Oilseed-rape is a broadleaf plant and has a different vegetation structure than cereals. In the HOAL, oilseed-rape is seeded at 28, 29 and 25 of August 2015 and 2016 (doy 240–241 and 238) and harvested at 23, 20 and 19 of July (doy 205, 202 and 200) for 2016 (Figure 2) and 2017 (Figure 3), respectively. As for planting, flowering and ripening also happened around the same time for both years, with flowering starting at doy 100–104 and development of pods and ripening at doy 130–135. VWC${}_t$ however differs greatly between the two years, with values around 15 kg/m${}^2$ in 2016 and 4 kg/m${}^2$ in 2017. This is likely caused by the different meteorological conditions between the two years. Where 2016 was an exceptionally wet year, 2017 was drier especially in May, June and July. The difference in water content originates mainly from the stem water content, which is higher in 2016 than in 2017. After a rainfall event in June 2017, water content increases with 4 kg/m${}^2$ and is more comparable to 2016. This indicates rapid changes of stem water content in oilseed-rape when soil moisture is available.

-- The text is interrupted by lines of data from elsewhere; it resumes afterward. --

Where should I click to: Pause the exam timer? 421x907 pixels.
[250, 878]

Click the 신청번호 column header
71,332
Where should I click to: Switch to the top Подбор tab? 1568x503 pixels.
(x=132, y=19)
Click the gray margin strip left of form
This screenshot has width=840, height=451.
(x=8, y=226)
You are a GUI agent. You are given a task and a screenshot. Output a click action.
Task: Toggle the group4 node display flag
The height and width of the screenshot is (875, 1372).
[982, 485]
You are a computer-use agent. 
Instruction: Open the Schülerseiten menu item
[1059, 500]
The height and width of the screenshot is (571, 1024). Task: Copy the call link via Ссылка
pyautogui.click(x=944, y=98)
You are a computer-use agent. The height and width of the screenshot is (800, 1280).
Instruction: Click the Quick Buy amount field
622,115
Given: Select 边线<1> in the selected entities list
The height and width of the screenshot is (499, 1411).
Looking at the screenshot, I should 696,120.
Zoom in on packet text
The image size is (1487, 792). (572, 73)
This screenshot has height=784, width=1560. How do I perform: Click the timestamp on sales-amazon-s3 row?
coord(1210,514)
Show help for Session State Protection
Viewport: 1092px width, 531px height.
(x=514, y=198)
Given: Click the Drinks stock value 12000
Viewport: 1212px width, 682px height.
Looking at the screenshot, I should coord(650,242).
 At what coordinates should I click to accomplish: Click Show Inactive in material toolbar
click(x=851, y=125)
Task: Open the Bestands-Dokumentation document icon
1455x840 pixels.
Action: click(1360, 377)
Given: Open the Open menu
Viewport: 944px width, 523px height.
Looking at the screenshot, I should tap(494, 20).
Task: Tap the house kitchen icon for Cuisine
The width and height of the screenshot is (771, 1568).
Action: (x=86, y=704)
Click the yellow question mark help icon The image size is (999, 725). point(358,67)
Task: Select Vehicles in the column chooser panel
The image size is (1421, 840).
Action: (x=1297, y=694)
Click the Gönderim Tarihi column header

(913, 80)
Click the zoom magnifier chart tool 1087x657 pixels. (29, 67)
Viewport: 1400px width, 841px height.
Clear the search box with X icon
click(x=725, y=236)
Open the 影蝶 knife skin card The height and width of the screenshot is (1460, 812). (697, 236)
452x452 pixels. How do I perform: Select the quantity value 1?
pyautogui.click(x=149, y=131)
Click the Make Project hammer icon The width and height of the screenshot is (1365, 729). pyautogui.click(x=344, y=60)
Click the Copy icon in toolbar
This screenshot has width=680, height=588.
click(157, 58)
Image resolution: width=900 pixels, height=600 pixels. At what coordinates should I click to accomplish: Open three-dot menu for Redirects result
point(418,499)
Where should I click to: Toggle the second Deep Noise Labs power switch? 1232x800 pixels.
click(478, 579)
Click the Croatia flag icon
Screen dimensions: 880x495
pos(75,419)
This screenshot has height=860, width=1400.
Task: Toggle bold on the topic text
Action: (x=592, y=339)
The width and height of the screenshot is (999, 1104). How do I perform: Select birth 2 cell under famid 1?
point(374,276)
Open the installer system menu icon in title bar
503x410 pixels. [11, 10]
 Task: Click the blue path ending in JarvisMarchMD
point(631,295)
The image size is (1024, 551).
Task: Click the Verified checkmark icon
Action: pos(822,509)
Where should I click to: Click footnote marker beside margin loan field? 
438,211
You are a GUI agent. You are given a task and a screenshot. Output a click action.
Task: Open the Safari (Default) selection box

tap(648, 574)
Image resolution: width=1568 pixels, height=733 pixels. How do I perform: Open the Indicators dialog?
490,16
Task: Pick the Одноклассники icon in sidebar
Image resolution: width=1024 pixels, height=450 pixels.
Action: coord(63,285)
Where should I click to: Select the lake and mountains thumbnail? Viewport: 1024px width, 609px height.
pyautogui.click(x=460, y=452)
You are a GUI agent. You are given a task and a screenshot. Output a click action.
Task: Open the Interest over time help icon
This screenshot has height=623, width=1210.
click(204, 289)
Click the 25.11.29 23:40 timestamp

For both years, the CR increases until the end of May (doy 150), apart from a peak in January 2016 and a dip in February and April 2017, which are caused by frozen soils and snow cover. VH also increases throughout the growing season. Starting around doy 110, a decrease is observed in both CR and VH backscatter, followed by a strong increase of several dB. The small decrease coincides with the start of flowering at doy 100–104. The strong increase is observed from doy 120 to doy 132, which is at a similar time as the start of ripening. Both the decrease and strong increase related to flowering and ripening were also observed by Wiseman et al. [17] in Canada with C-band Radarsat and Veloso et al. [20] over France with Sentinel-1. The increase of VH with increasing vegetation was also observed by Macelloni et al. [14], who found that cross-polarized backscatter increased with increasing LAI over test sites in Montespertoli, Italy, and Fjardhundra, Sweden. VV backscatter varies over the year simultaneously with soil moisture, with lowest VV backscatter on doy 120 in 2016, which coincides with a drop in soil moisture. However, the decrease in soil moisture starting from doy 125 in both years is not reflected in VV backscatter. Instead, VV backscatter increases together with CR and VH backscatter.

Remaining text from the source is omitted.